15. The method of claim 14, wherein step a) is preceded by
transmitting said public cryptographic key of said meter, along
with an identifier of said meter, from said meter to said central
computer over said communication network.
16. The method of claim 14, wherein step a) is preceded by: e)
receiving said alphanumeric value in a call over said communication
network initiated by said central computer system.
17. The method of claim 16, wherein step e) is preceded by
transmitting said public cryptographic key of said meter, along
with an identifier of said meter, from said meter to said central
computer over said communication network.
18. The method of claim 14, wherein step a) is preceded by
following steps f) through g): f) generating and storing a value to
be encrypted as said alphanumeric value within a predetermined
sequence of values in said meter, and g) initiating a transmission
over said communication network from said meter to said central
computer, and in step d), said alphanumeric value is additionally
transmitted in an unencrypted form, along with said message
encrypted with said private cryptographic key.
19. The method of claim 18, wherein step f) is preceded by
transmitting said public cryptographic key of said meter, along
with an identifier of said meter, from said meter to said central
computer over said communication network.

Collected data entries

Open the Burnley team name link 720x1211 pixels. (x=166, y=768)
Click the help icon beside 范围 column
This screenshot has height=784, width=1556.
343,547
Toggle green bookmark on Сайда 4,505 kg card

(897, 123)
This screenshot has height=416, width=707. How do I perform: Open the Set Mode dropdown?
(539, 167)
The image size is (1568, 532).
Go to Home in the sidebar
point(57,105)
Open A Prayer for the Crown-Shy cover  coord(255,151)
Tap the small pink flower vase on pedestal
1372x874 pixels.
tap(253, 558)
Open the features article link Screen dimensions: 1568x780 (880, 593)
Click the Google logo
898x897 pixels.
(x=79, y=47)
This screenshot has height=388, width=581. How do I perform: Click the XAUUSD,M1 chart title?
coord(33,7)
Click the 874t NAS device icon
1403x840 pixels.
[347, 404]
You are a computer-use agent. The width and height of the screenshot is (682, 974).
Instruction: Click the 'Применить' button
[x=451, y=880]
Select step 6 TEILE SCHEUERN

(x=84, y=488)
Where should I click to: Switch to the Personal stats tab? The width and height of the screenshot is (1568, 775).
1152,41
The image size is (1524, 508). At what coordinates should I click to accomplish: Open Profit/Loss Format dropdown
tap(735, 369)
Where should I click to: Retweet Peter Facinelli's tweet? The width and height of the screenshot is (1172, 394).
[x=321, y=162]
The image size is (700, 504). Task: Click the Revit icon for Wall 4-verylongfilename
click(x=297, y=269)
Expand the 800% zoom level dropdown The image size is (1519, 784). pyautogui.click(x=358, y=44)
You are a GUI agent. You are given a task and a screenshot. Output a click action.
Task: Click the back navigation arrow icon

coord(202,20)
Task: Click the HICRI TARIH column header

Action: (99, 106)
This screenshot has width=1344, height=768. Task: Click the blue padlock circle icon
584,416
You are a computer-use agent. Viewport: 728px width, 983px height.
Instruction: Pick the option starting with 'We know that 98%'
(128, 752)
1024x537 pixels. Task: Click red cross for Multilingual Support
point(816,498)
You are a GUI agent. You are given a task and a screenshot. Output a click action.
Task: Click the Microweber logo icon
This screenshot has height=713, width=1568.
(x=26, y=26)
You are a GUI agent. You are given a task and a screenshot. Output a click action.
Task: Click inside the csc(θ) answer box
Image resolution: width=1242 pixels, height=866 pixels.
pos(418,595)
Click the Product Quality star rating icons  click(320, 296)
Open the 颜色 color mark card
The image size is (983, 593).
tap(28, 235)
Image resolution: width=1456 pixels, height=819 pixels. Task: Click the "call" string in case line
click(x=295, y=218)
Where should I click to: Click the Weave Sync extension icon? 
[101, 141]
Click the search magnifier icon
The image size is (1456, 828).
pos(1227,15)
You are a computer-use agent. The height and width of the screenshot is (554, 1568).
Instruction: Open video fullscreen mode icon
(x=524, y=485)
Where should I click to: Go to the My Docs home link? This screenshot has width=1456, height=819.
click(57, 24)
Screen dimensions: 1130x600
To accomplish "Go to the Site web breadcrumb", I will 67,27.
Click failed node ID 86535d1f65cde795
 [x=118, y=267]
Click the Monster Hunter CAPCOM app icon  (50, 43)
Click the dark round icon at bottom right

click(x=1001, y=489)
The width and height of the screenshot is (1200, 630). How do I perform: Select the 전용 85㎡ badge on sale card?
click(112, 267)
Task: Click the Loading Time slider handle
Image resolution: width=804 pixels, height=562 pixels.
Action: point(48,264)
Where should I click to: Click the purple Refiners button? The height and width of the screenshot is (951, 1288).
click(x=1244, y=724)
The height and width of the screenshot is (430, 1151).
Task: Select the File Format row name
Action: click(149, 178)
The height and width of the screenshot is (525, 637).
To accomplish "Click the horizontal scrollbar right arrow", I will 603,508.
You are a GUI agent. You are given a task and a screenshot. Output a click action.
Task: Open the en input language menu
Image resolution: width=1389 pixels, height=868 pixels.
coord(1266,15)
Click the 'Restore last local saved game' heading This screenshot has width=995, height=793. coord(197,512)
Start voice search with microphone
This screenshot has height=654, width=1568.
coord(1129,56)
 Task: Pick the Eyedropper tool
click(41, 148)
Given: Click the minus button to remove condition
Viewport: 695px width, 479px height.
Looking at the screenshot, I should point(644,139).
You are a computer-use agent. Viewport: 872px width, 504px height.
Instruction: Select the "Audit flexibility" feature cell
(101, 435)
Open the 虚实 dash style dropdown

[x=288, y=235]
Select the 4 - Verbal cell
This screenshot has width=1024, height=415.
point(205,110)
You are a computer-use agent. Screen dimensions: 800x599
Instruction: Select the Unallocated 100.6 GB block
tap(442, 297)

GOALS:
A – Set down the meter claims word for word, starting at "18. The method" and ending at "private cryptographic key.".
B – Do these statements agree with the meter claims? Answer yes or no for each, quoting the deciding words. (i) In claim 16, the alphanumeric value arrives in a call that the central computer system initiates. (ii) In claim 18, step d) also sends the alphanumeric value in unencrypted form. (iii) Claim 17 depends directly on claim 14.
C – Continue the meter claims from the point where they stop.
None of the data above is needed.

RESPONSES TO THE TASKS:
A –
18. The method of claim 14, wherein step a) is preceded by
following steps f) through g): f) generating and storing a value to
be encrypted as said alphanumeric value within a predetermined
sequence of values in said meter, and g) initiating a transmission
over said communication network from said meter to said central
computer, and in step d), said alphanumeric value is additionally
transmitted in an unencrypted form, along with said message
encrypted with said private cryptographic key.

B –
(i) Yes: "receiving said alphanumeric value in a call over said communication network initiated by said central computer system."
(ii) Yes: "in step d), said alphanumeric value is additionally transmitted in an unencrypted form"
(iii) No: "17. The method of claim 16"

C –
20. A computer readable medium having computer readable program
code embodied therein causing a microprocessor within a meter
measuring usage of a utility product to perform a method for
transmitting data regarding usage of said utility product to a
remote location, wherein said method comprises: a) generating said
data within a meter in response to usage of said utility product;
b) storing said data within said meter; c) encrypting a message
with a private cryptographic key stored within said meter, wherein
said message includes an alphanumeric value and a data value
representing utility usage derived from said data stored within
said meter; and d) transmitting said message encrypted with said
private cryptographic key over a communication network to a remote
central computer system.
21. The computer readable medium of claim 20, wherein step a) is
preceded by transmitting said public cryptographic key of said
meter, along with an identifier of said meter, from said meter to
said central computer over said communication network.
22. The computer readable medium of claim 20, wherein step a) is
preceded by: e) receiving said alphanumeric value in a call over
said communication network initiated by said central computer
system.
23. The computer readable medium of claim 22, wherein step e) is
preceded by transmitting said public cryptographic key of said
meter, along with an identifier of said meter, from said meter to
said central computer over said communication network.
24. The computer readable medium of claim 20, wherein step a) is
preceded by following steps f) through g): f) generating and
storing a value to be encrypted as said alphanumeric value within a
predetermined sequence of values in said meter, and g) initiating a
transmission over said communication network from said meter to
said central computer, and in step d), said alphanumeric value is
additionally transmitted in an unencrypted form, along with said
message encrypted with said private cryptographic key.
25. The computer readable medium of claim 24, wherein step f) is
preceded by transmitting said public cryptographic key of said
meter, along with an identifier of said meter, from said meter to
said central computer over said communication network.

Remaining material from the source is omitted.